Monitoring installation

Not recommended mixing the ReportPortal services and monitoring services on the same machine, especially in docker installation. To avoid competition for resources with the services of the ReportPortal, deploy a separate virtual machine for monitoring (for our instances we using m5.large shape for the monitoring node) and install the following services:

  1. InfluxDB database: https://docs.influxdata.com/influxdb/v2.0/install/?t=Docker;

  2. Grafana: Dashboard examples(Grafana IDs): 5955, 3056.

  3. Telegraf:

    • Kubernetes deployment: telegraf agent needs to be installed at each cluster node.

    • Docker deployment: telegraf agent should be installed at the ReportPortal VM. In case of rollouting the Database server on the separate VM, telegraf agent should be installed also at that VM.

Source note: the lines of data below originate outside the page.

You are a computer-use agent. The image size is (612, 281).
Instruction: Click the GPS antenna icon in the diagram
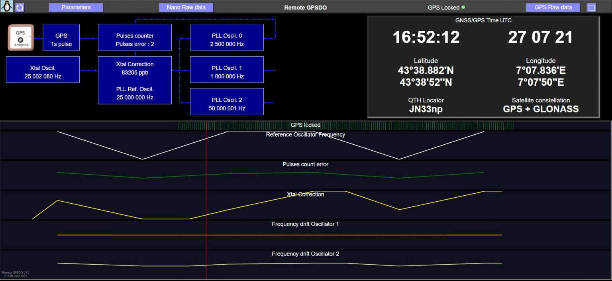pyautogui.click(x=20, y=37)
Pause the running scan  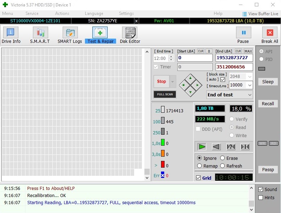(243, 35)
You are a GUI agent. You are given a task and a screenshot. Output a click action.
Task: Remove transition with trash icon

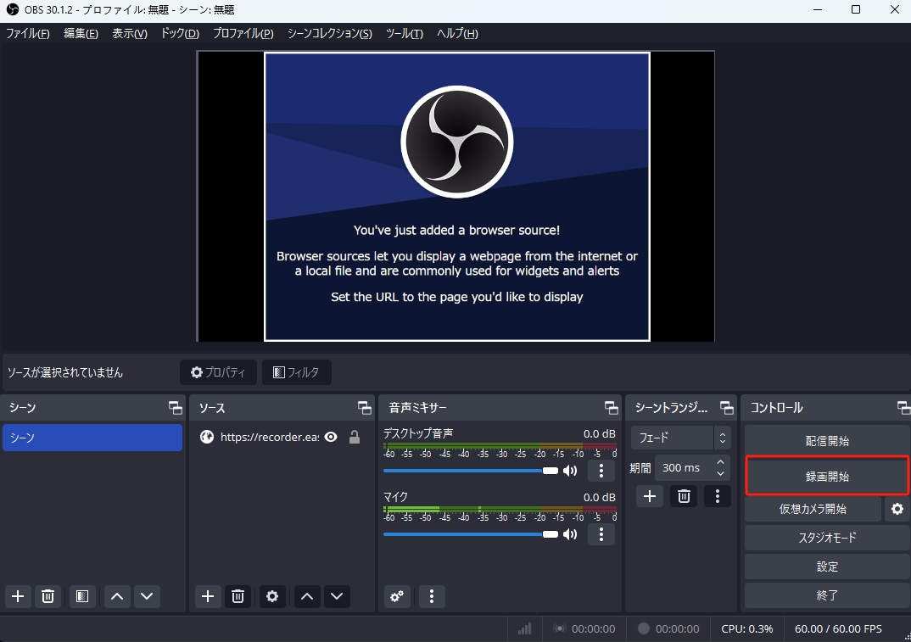(684, 496)
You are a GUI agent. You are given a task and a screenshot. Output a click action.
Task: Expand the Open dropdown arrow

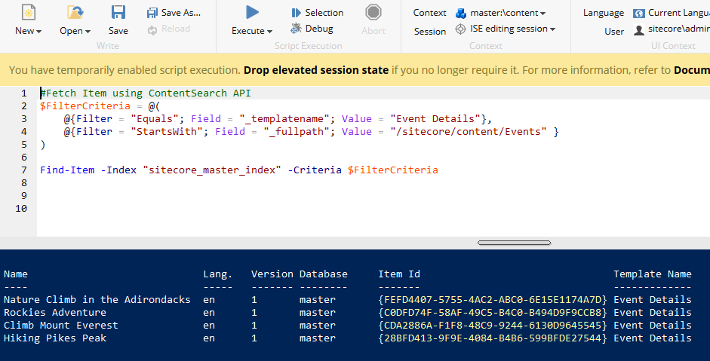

Telegraf installation guide:

Update your system.

    sudo yum -y update

Add Influxdata RPM repository.

    cat <<EOF | sudo tee /etc/yum.repos.d/influxdb.repo
[influxdb]
name = InfluxDB Repository - RHEL
baseurl = https://repos.influxdata.com/rhel/7/x86_64/stable/
enabled = 1
gpgcheck = 1
gpgkey = https://repos.influxdata.com/influxdb.key
EOF

Install Telegraf on RHEL 8 / CentOS 8. Once the repository has been added, install Telegraf on RHEL 8 using the command below.

    sudo dnf -y install telegraf

Open "telegraf.conf" file for the monitoring configuration. In the case of Kubernetes deployment need to configure telegraf on each cluster node separately.

    sudo nano /etc/telegraf/telegraf.conf

Change following configs(press Ctrl+W to search for the particular configs):

    hostname = "api_node_1"

Search for the "outputs.influxdb" and update URL and database name for the InfluxDB:

    [[outputs.influxdb]]
urls = ["http://<influxdb_host>:8086"]
database = "telegraf"

Search for the "inputs.docker" and update next configs(should be uncommented each value which you need to add to the monitoring):

    [[inputs.docker]]
endpoint = "unix://var/run/docker.sock"
perdevice_include = ["cpu"]
total_include = ["cpu", "blkio", "network"]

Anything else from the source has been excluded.